Einkaufsmanagerumfragen in China: Konjunktur für den Moment stabilisiert
Der zu Ende gehende September war für die chinesische Wirtschaft kein einfacher Monat. Insbesondere in den letzten beiden Wochen sind mit dem drohenden Zusammenbruch des Immobilienkonzerns Evergrande und zunehmender Stromengpässe in der Industrie große Belastungsproben für die Konjunktur entstanden. Daher ist es ein gewisser Lichtblick, dass die aktuellen Stimmungsumfragen bei den Einkaufsmanagern nicht durchweg noch schlechter ausgefallen sind als im August. Vor allem der Umfragewert aus dem nicht-verarbeitenden Gewerbe konnte sich nach dem vorangegangenen Einbruch wieder deutlich verbessern und fast das Ausgangsniveau vom Juli wiederherstellen. Die beiden Stimmungsindikatoren aus der Industrie senden dagegen gemischte Signale. Im Schnitt deuten die beiden Stimmungsbarometer aber auf eine Stabilisierung in der Industrie hin.

| Ihre Aufgabe |
Beantworten Sie bitte diese Fragen zum Text zu den Einkaufsmanagerumfragen in China:
1. Welcher Monat war laut Text für die chinesische Wirtschaft kein einfacher Monat?
2. Welchem Immobilienkonzern droht der Zusammenbruch?
3. Das Ausgangsniveau welchen Monats konnte der Umfragewert aus dem nicht-verarbeitenden Gewerbe fast wiederherstellen?
Die Einträge haben mit dem Text zu den Einkaufsmanagerumfragen in China nichts zu tun.

| Bereitgestelltes Material |
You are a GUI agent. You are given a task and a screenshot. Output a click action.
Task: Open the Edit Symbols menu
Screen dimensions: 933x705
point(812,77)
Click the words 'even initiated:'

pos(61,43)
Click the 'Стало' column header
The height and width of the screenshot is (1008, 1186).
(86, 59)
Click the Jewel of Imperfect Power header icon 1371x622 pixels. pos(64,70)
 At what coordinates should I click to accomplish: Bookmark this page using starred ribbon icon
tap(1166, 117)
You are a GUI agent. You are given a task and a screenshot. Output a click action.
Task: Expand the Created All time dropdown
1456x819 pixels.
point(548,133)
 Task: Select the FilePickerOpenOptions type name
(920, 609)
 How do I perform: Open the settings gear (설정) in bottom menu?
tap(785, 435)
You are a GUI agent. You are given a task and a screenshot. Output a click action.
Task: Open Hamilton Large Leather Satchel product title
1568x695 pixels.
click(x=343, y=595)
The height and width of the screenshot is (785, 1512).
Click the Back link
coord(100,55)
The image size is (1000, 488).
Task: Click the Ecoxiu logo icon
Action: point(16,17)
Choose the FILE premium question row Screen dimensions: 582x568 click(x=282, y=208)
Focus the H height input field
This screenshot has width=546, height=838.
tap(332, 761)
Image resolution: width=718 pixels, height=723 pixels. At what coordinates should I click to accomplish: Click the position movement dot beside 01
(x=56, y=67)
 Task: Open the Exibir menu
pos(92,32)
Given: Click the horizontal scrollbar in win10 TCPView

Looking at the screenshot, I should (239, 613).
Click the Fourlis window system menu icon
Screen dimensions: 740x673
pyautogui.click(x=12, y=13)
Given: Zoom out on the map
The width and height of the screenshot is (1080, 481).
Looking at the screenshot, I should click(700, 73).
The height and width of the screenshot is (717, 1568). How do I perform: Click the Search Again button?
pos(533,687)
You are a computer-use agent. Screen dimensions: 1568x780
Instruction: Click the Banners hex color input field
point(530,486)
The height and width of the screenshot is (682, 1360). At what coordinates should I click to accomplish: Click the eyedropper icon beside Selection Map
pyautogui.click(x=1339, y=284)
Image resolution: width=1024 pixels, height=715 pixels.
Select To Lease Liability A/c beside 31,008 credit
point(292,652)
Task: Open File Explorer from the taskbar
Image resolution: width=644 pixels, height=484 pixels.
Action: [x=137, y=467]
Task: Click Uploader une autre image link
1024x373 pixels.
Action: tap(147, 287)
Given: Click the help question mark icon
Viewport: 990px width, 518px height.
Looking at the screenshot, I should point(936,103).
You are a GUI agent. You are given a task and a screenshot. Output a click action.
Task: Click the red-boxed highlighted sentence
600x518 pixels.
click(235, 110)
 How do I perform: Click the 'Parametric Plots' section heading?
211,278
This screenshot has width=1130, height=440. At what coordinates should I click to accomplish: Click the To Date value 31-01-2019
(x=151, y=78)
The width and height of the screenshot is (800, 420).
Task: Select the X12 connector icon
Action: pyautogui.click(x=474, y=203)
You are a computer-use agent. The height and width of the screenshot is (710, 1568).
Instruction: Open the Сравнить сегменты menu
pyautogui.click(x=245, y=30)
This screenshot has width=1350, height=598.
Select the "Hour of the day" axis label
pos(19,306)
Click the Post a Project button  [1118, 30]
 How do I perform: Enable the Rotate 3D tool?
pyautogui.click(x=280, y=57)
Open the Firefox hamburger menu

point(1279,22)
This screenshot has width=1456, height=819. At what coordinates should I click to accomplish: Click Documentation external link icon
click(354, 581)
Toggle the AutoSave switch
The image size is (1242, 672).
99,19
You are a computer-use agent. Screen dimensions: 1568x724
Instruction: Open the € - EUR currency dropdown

| Lösung der Aufgabe |
1. September
2. Evergrande
3. Juli